La quatrième et dernière section du volume réunit deux textes qui présentent deux parcours individuels. Le premier fait le portrait d’Antoine « Fracassonne » (Ferguson), un Métis de Saint-Laurent-de-Grandin en Saskatchewan. Après avoir donné quelques éléments contextuels sur l’histoire des Métis de l’Ouest canadien, Robert A. Papen y relate, de manière personnalisée et intime, sa rencontre avec ce locuteur du français mitchif et du mitchif, langue mixte bilingue composée de cri et de français. Si l’on suit le chercheur dans sa découverte du parcours d’Antoine Ferguson et des pratiques et attitudes linguistiques de ce dernier, Papen nous convie également à découvrir la genèse de son intérêt pour cette variété de français et cette langue de l’Ouest canadien, intérêt qui déterminera son propre parcours de linguiste. Il partage aussi un pan du patrimoine métis en proposant la transcription de plusieurs chansons du répertoire du Métis. Ce portrait exemplifie de manière évidente la richesse que peut receler une entrevue et l’importance qu’une simple rencontre peut avoir sur une carrière.

Le dernier texte du volume s’organise également autour d’un individu, Paul, un locuteur acadien des Îles-de-la-Madeleine. Dans cette étude de dialectologie consacrée au phénomène de la variation stylistique, Carmen LeBlanc propose de considérer quatre situations d’interactions et deux registres de parole (narration de contes et de récits anecdotiques) au cours de deux époques de la vie de Paul afin d’examiner si l’un ou l’autre de ces paramètres ont un effet sur les formes linguistiques qu’il emploie. Les variables étudiées sont lexicales (emprunts à l’anglais, archaïsmes et régionalismes) et morphosyntaxiques (interrogatives totales et morphologie verbale à la 3e personne du pluriel). La chercheuse formule trois hypothèses : certaines formes non standards devraient être plus employées lorsque l’auditoire est constitué de membres de la famille de Paul, le registre de parole ne devrait avoir que peu d’effet sur le style et les données plus anciennes devraient contenir plus de formes du parler acadien local. En conclusion de son étude, LeBlanc constate que même si ses hypothèses ne se voient pas clairement confirmées, quelques généralisations sont possibles. Les analyses révèlent notamment certaines particularités propres aux contes : ces derniers contiennent plus d’archaïsmes lexicaux, moins d’emprunts et l’inversion dans l’interrogation y est favorisée.

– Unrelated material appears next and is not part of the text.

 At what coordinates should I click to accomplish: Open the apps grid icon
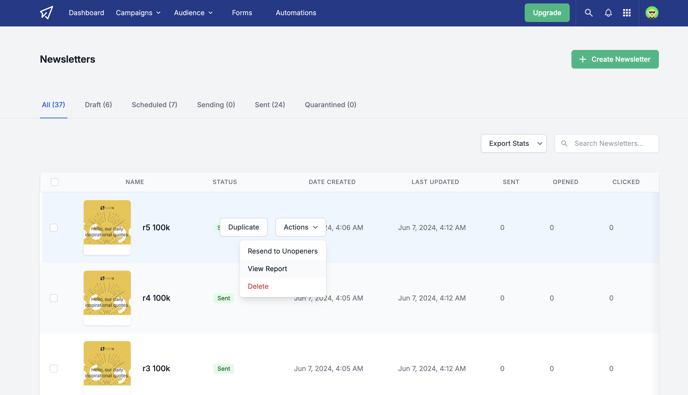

À l’issue de la lecture de ce volume, on constate qu’il tient sa promesse : l’individu, qu’il écrive ou qu’il parle, se trouve au coeur de la plupart des contributions de l’ouvrage. Les études analysent une palette de corpus francophones issus de contextes géographiques, sociaux et historiques divers et reflètent adéquatement la variété des intérêts que France Martineau a eus tout au long de sa carrière. Les références à ses travaux sont régulières dans le volume et plusieurs contributions soulignent l’importance et le caractère pionnier de ses recherches : en ce sens, c’est bel et bien un hommage fort mérité, que ces linguistes adressent à la chercheuse.